* Dati archiviati *
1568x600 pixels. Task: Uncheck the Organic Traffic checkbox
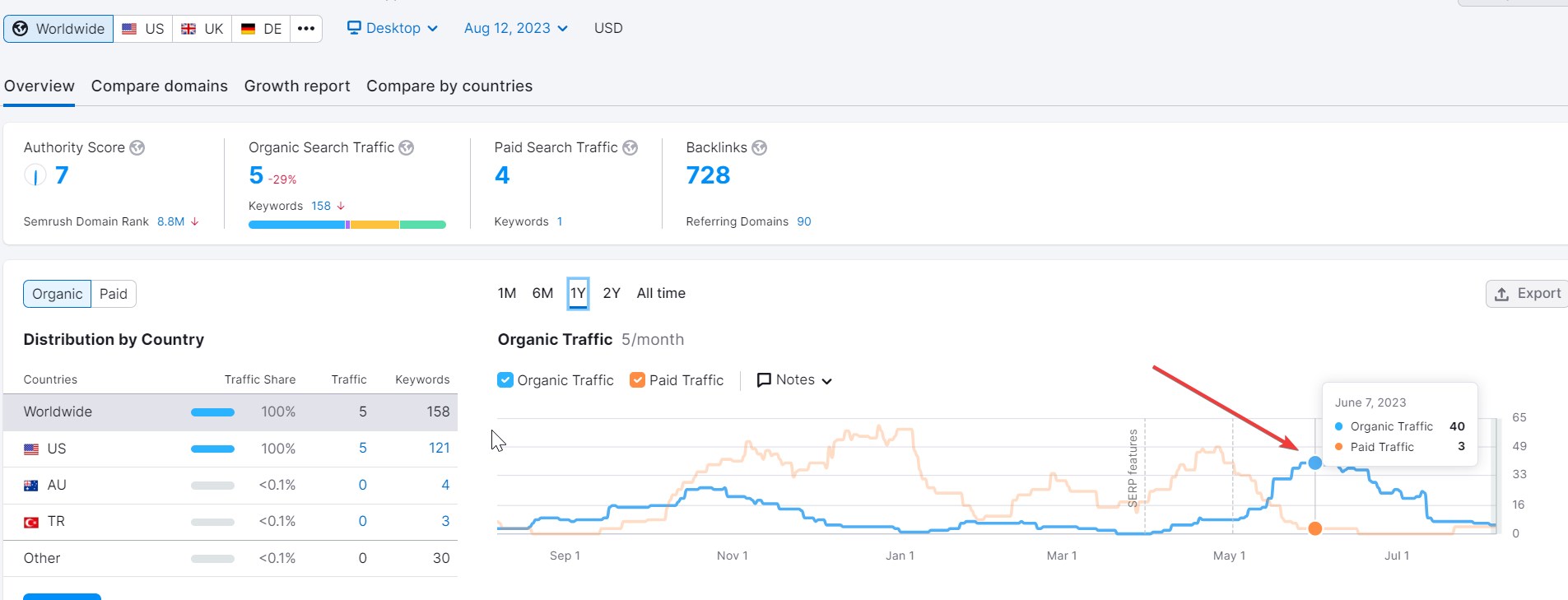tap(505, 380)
==
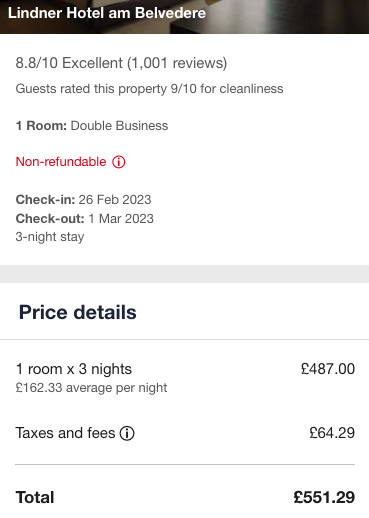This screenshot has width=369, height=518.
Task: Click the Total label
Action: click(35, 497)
* * *
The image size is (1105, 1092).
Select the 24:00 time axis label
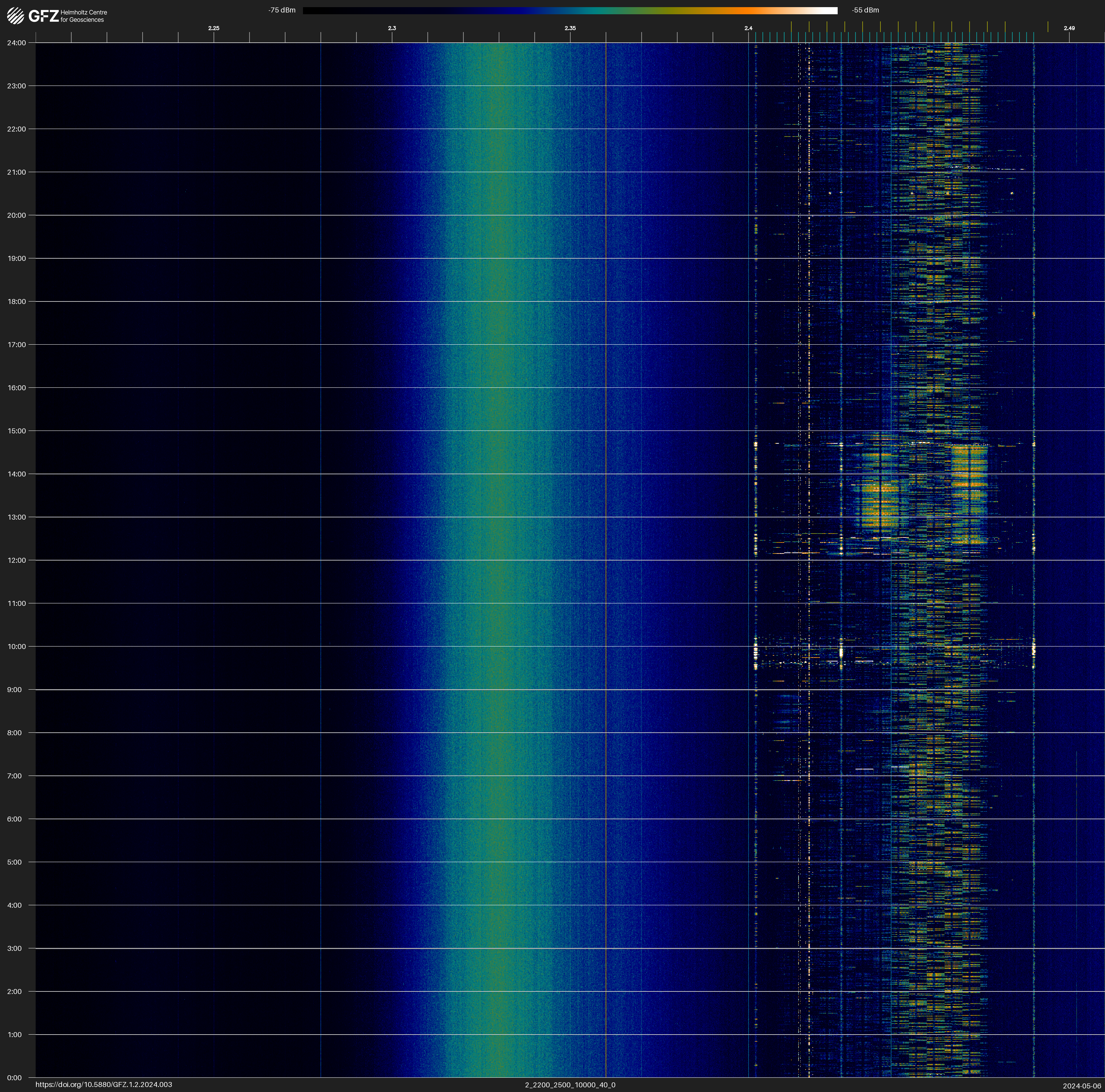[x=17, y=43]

* Breve esercizio *
Riscrivi integralmente la parte dei record che si apre con la riga contenente "The image size is (1105, 1092)." e si chiude con quella contenente "[x=17, y=43]", entrambe incluse, spostando ogni coordinata con l'aggiunta di -120. Non riportare le immagini.

* Soluzione *
The image size is (1105, 1092).
Select the 24:00 time axis label
[x=-103, y=-77]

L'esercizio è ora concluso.